Element and text location data:

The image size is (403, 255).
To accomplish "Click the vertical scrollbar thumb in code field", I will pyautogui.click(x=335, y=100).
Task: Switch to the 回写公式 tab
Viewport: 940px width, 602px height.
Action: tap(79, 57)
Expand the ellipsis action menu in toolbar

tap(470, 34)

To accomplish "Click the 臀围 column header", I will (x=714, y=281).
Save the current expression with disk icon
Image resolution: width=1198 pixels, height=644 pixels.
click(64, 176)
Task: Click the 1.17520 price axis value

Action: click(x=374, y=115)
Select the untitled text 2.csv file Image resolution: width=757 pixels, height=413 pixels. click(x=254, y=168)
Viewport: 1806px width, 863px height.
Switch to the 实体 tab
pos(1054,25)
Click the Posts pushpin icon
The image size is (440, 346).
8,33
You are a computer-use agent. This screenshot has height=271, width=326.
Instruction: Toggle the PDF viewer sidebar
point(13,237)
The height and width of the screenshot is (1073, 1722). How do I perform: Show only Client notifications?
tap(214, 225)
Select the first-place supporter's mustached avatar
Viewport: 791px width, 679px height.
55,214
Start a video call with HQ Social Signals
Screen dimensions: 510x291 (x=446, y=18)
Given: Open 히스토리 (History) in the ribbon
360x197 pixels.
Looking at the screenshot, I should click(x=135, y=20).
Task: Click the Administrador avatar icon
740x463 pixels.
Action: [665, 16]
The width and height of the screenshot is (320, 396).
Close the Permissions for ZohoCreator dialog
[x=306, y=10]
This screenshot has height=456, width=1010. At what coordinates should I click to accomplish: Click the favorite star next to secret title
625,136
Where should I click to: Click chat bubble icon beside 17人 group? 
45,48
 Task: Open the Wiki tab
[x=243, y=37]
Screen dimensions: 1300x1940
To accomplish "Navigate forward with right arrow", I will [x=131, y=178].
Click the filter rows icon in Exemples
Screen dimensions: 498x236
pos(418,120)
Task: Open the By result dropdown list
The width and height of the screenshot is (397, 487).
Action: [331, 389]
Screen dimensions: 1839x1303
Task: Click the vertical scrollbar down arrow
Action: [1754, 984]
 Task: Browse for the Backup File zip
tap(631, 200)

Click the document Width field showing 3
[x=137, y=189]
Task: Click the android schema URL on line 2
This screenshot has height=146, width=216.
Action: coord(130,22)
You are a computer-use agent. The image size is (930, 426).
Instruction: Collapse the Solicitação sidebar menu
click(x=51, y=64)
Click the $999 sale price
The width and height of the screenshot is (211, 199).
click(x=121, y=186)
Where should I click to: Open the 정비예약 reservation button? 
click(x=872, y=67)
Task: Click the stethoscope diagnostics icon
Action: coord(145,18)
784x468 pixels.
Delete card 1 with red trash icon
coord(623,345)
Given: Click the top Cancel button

YOUR OBJECTIVE:
Change every "Viewport" in the records above to "Window size" and leave everything else the same.

THE RESPONSE:
The image size is (403, 255).
To accomplish "Click the vertical scrollbar thumb in code field", I will pyautogui.click(x=335, y=100).
Task: Switch to the 回写公式 tab
Window size: 940px width, 602px height.
Action: tap(79, 57)
Expand the ellipsis action menu in toolbar

tap(470, 34)

To accomplish "Click the 臀围 column header", I will (x=714, y=281).
Save the current expression with disk icon
Image resolution: width=1198 pixels, height=644 pixels.
click(64, 176)
Task: Click the 1.17520 price axis value

Action: click(x=374, y=115)
Select the untitled text 2.csv file Image resolution: width=757 pixels, height=413 pixels. click(x=254, y=168)
Window size: 1806px width, 863px height.
Switch to the 实体 tab
pos(1054,25)
Click the Posts pushpin icon
The image size is (440, 346).
8,33
You are a computer-use agent. This screenshot has height=271, width=326.
Instruction: Toggle the PDF viewer sidebar
point(13,237)
The height and width of the screenshot is (1073, 1722). How do I perform: Show only Client notifications?
tap(214, 225)
Select the first-place supporter's mustached avatar
Window size: 791px width, 679px height.
55,214
Start a video call with HQ Social Signals
Screen dimensions: 510x291 (x=446, y=18)
Given: Open 히스토리 (History) in the ribbon
360x197 pixels.
Looking at the screenshot, I should click(x=135, y=20).
Task: Click the Administrador avatar icon
740x463 pixels.
Action: [665, 16]
The width and height of the screenshot is (320, 396).
Close the Permissions for ZohoCreator dialog
[x=306, y=10]
This screenshot has height=456, width=1010. At what coordinates should I click to accomplish: Click the favorite star next to secret title
625,136
Where should I click to: Click chat bubble icon beside 17人 group? 
45,48
 Task: Open the Wiki tab
[x=243, y=37]
Screen dimensions: 1300x1940
To accomplish "Navigate forward with right arrow", I will [x=131, y=178].
Click the filter rows icon in Exemples
Screen dimensions: 498x236
pos(418,120)
Task: Open the By result dropdown list
The width and height of the screenshot is (397, 487).
Action: [331, 389]
Screen dimensions: 1839x1303
Task: Click the vertical scrollbar down arrow
Action: [1754, 984]
 Task: Browse for the Backup File zip
tap(631, 200)

Click the document Width field showing 3
[x=137, y=189]
Task: Click the android schema URL on line 2
This screenshot has height=146, width=216.
Action: coord(130,22)
You are a computer-use agent. The image size is (930, 426).
Instruction: Collapse the Solicitação sidebar menu
click(x=51, y=64)
Click the $999 sale price
The width and height of the screenshot is (211, 199).
click(x=121, y=186)
Where should I click to: Open the 정비예약 reservation button? 
click(x=872, y=67)
Task: Click the stethoscope diagnostics icon
Action: coord(145,18)
784x468 pixels.
Delete card 1 with red trash icon
coord(623,345)
Given: Click the top Cancel button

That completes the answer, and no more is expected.